§ **Erforderliche Aufgabe 1**: Nenne alle Personen, die der Text über die ungarische Musik namentlich als solche anführt, die in der Meinung, all' ungarese zu komponieren, Eigenheiten der Musik der Roma und Sinti übernommen haben.
§ **Erforderliche Aufgabe 2**: Aktualisiere den Abschnitt des Textes über die ungarische Musik, der mit „Von Kieseln und“ beginnt und bis „und Sinti, übernommen.“ reicht, und setze dabei „Joseph Haydn“ an die Stelle von „Haydn“.

§ **Quelltext**:
++++++++

Von Kieseln und Edelsteinen
All' Ungarese
Mit den Ungarn ist es nicht ganz einfach, was ihre Stellung in der Musikgeschichte betrifft, weil auf ungarischem Gebiet Jahrhunderte lang Roma und Sinti den musikalischen Geschmack so sehr dominiert haben, dass seit Haydn viele glaubten, "zingarese" sei "ungarese".
8. April 2017, 21:58
Nicht nur Haydn, später haben auch Schubert, Liszt, Brahms, Joseph Joachim und viele andere in der Meinung, all' ungarese zu komponieren, statt echter ungarischer Folklore melodische und rhythmische Eigenheiten der sogenannten "Zigeunermusik", also Musik der Roma und Sinti, übernommen.
Seit Bela Bartok, Zsoltan Kodaly und Laszlo Lajtha, der die folkloristische Sammeltätigkeit der beiden weitergeführt hat, wissen wir natürlich, dass ungarische Melodien in Liszts Manier ein falsches musikalisches Ungarnbild vermitteln. Oder sagen wir lieber einschränkend: ein alternatives.

++++++++

§ **Quelldaten**:
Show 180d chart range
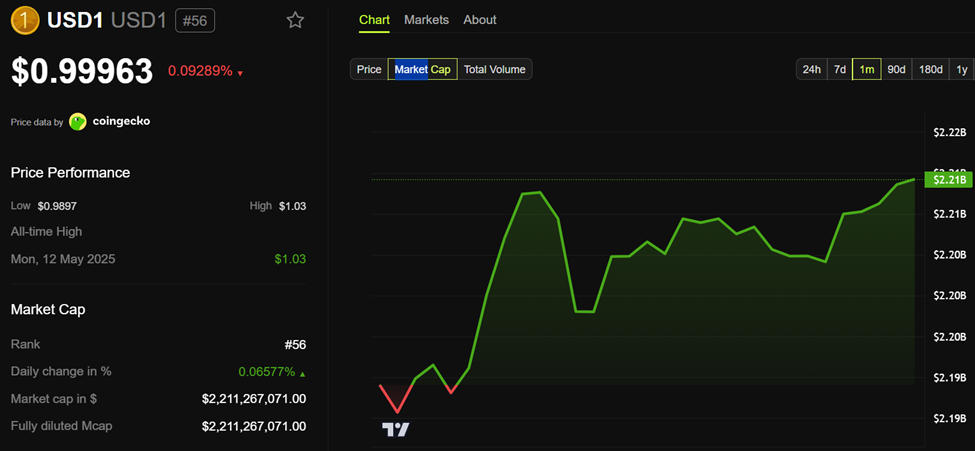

++++++++

§ **Antwortfeld 1**: Haydn, Schubert, Liszt, Brahms, Joseph Joachim

§ **Antwortfeld 2**:
Von Kieseln und Edelsteinen
All' Ungarese
Mit den Ungarn ist es nicht ganz einfach, was ihre Stellung in der Musikgeschichte betrifft, weil auf ungarischem Gebiet Jahrhunderte lang Roma und Sinti den musikalischen Geschmack so sehr dominiert haben, dass seit Joseph Haydn viele glaubten, "zingarese" sei "ungarese".
8. April 2017, 21:58
Nicht nur Joseph Haydn, später haben auch Schubert, Liszt, Brahms, Joseph Joachim und viele andere in der Meinung, all' ungarese zu komponieren, statt echter ungarischer Folklore melodische und rhythmische Eigenheiten der sogenannten "Zigeunermusik", also Musik der Roma und Sinti, übernommen.